Si perché ci sono degli aggiornamenti. Si sono fatte avanti anche personalità che escono dal panorama politico americano, ma ci arriveremo. Ora cerchiamo di dare qualche chiarimento sulla vicenda.

GameStop, Wall Street e Reddit:

GameStop, la nota società di distribuzione e vendita di materiale videoludico e gadget affini con sede in Texas, sta vivendo una crisi nera ormai da anni, vuoi perché è un momento difficile per tutti, vuoi per l’entrata a gamba tesa nel mercato dei prodotti digitali, sono anni ormai che chiude negozi e licenzia personale. E da questo punto di vista siamo molto vicini a tutti coloro che sono stati toccati dalla spiacevole situazione.

Cosa accade a una società quotata in borsa quando è ferita e sanguina?

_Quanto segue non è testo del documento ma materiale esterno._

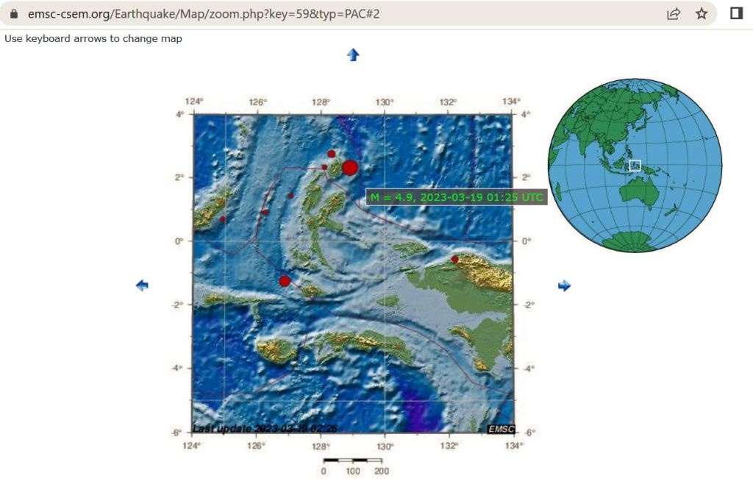This screenshot has width=753, height=479.
Task: Click the "Last update" timestamp on map
Action: tap(265, 429)

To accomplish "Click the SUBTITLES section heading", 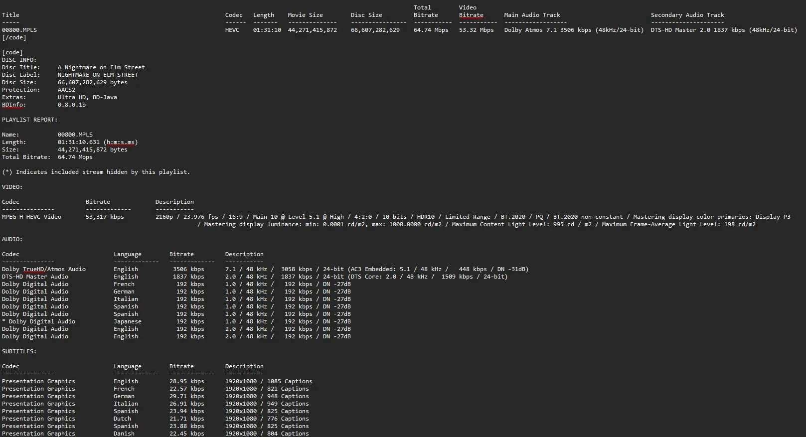I will pos(19,351).
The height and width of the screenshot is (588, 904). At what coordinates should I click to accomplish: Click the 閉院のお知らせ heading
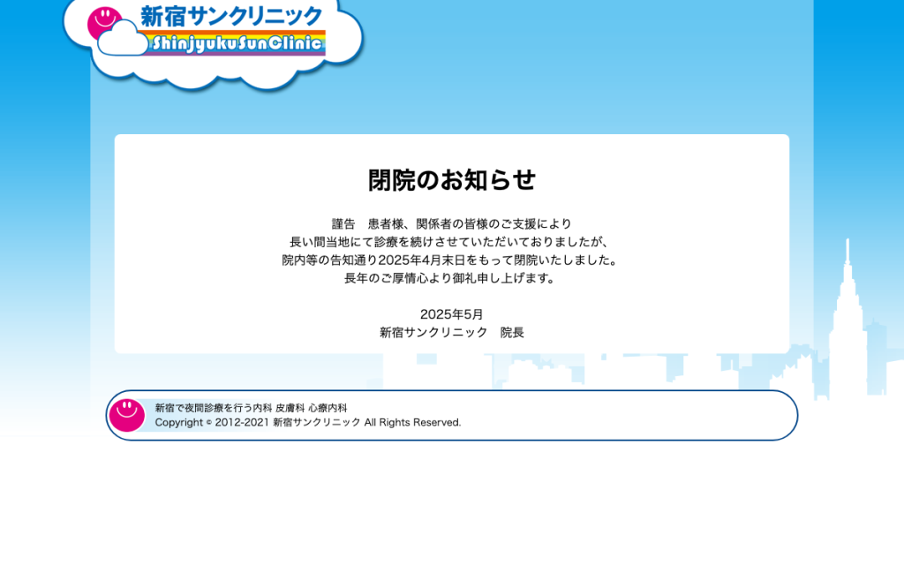pyautogui.click(x=451, y=180)
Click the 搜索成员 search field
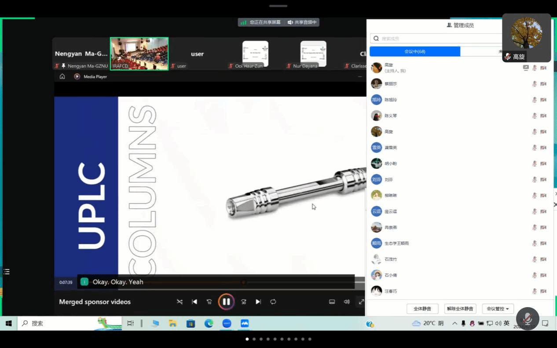The width and height of the screenshot is (557, 348). coord(436,39)
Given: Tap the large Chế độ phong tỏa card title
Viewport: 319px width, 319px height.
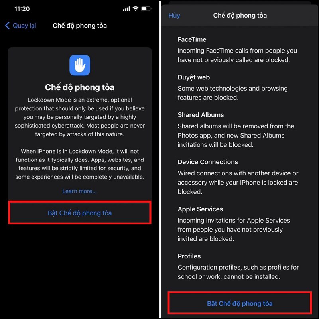Looking at the screenshot, I should pos(79,87).
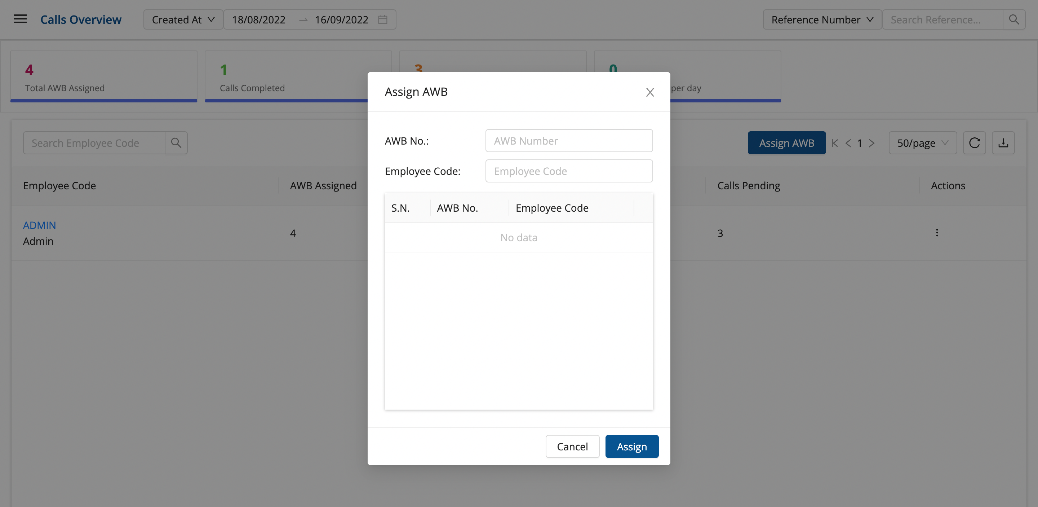Screen dimensions: 1038x507
Task: Click the download export icon
Action: click(1003, 143)
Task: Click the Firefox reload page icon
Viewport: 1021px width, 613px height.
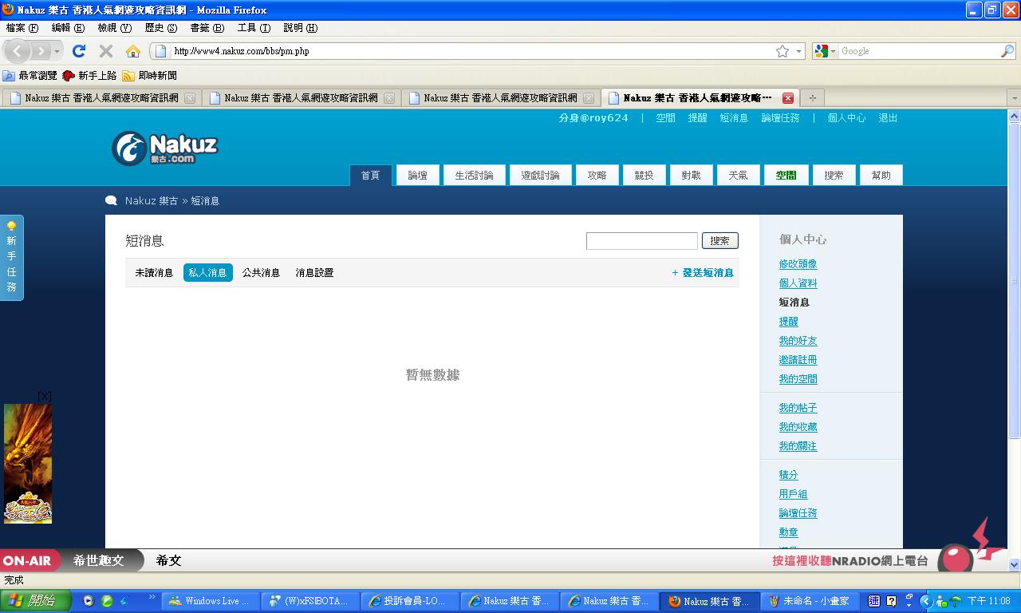Action: pyautogui.click(x=78, y=51)
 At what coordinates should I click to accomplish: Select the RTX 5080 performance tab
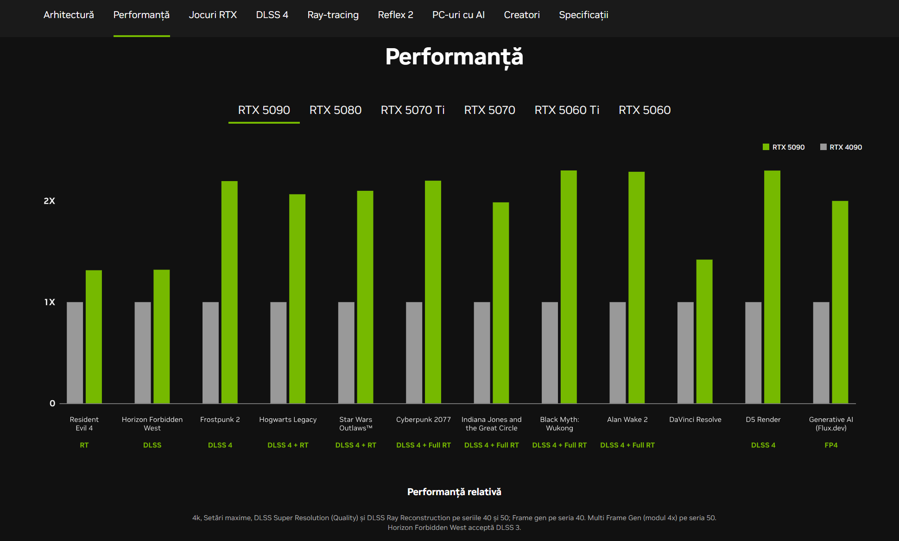click(335, 110)
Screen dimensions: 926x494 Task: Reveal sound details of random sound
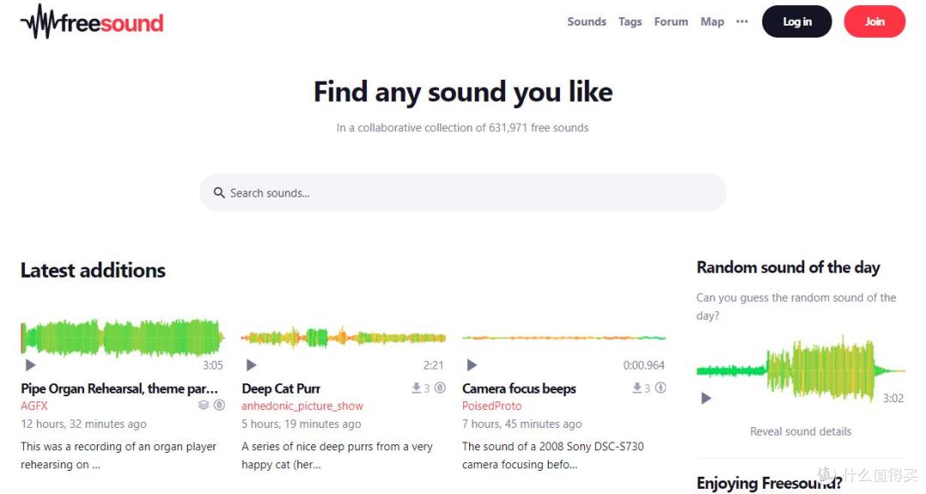(800, 431)
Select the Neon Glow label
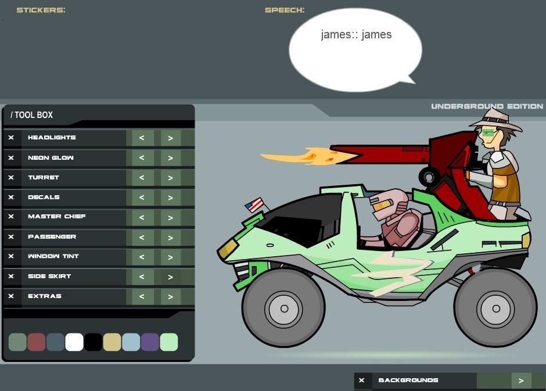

Arrivano gli squali della finanza di Wall Street, ovviamente. Attraverso alcune operazioni – note come short sellings, o vendite allo scoperto – è possibile farsi prestare delle azioni di una società che si crede andrà male, vendere suddette azioni nel mercato e ricomprarle qualche tempo dopo. Se la società in effetti è andata male le azioni hanno perso valore e il prezzo per l’acquisto sarà minore di quello ricevuto dalla vendita. La differenza fra quanto guadagnato dalla vendita e quanto speso per il riacquisto è, nei fatti, il guadagno derivante dall’operazione. Guadagno che viene poi diviso fra chi ha effettuato il short selling e chi ha prestato le azioni.

In buona sostanza: gli speculatori si sono fatti avanti, predando il corpo morente di GameStop. Ma non hanno fatto i conti con un gruppo di esuberanti ragazzi di Reddit (r/wallstreetbet), i quali hanno inziato – un po’ per gioco un po’ per scherzo – ad acquistare azioni GameStop. Coloro che nel frattempo stavano speculando si sono trovati spiazzati, le azioni hanno iniziato a salire vertiginosamente acquistando valore e facendo saltare i piani ai suddetti predatori.

Meme ed entusiasmo: strumenti potenti

Ma cosa ha spinto gli utenti di quel gruppo – e non solo – di Reddit a investire nella società texana? A quanto pare è stata un’onda anomala di meme ed entusiasmo che è nata spontaneamente. Con i soliti modi di fare di Reddit, fatti di battute, prese in giro, vocaboli che solo loro capisco e quant’altro, gli utenti hanno iniziato a investire in azioni GS e a incitare altri utenti a farlo. Nel giro di pochi giorni le azioni della società hanno visto il loro valore moltiplicarsi esponenzialmente, mandando all’aria i piani degli speculatori.

Al di là degli aspetti finanziari quello che più incuriosisce della vicenda è l’aspetto sociale, almeno a parere di chi scrive. Un gruppo online fatto di milioni di persone che, colte da una sorta di frenesia collettiva, iniziano ad investire in borsa – probabilmente molti non sapevano nemmeno cosa stessero facendo – sull’onda di meme e di una forza di gruppo tutta digitale, è sicuramente un fenomeno raro. Alcuni direbbero unico. E anche un fenomeno edificante: capire che la massa ha ancora il potere di cambiare le cose e di mettere i bastoni tra le ruote a pochi con tanto capitale (che, francamente, lo usano in maniera discutibile), sicuramente dà un senso di sicurezza. O quantomeno di democrazia, inteso nel senso greco del termine di “potere del popolo”.

Attenzione: non crediamo che tutti quelli che lavorano a Wall Street siano i cattivi e che tutti quelli che fanno parte del gruppo Reddit siano i buoni, assolutamente no. Ci sono quelli che hanno speculato sulla situazione da entrambe le parti, ma il fenomeno sociale che sta accadendo in questo periodo, per questa vicenda, merita di essere sottolineato.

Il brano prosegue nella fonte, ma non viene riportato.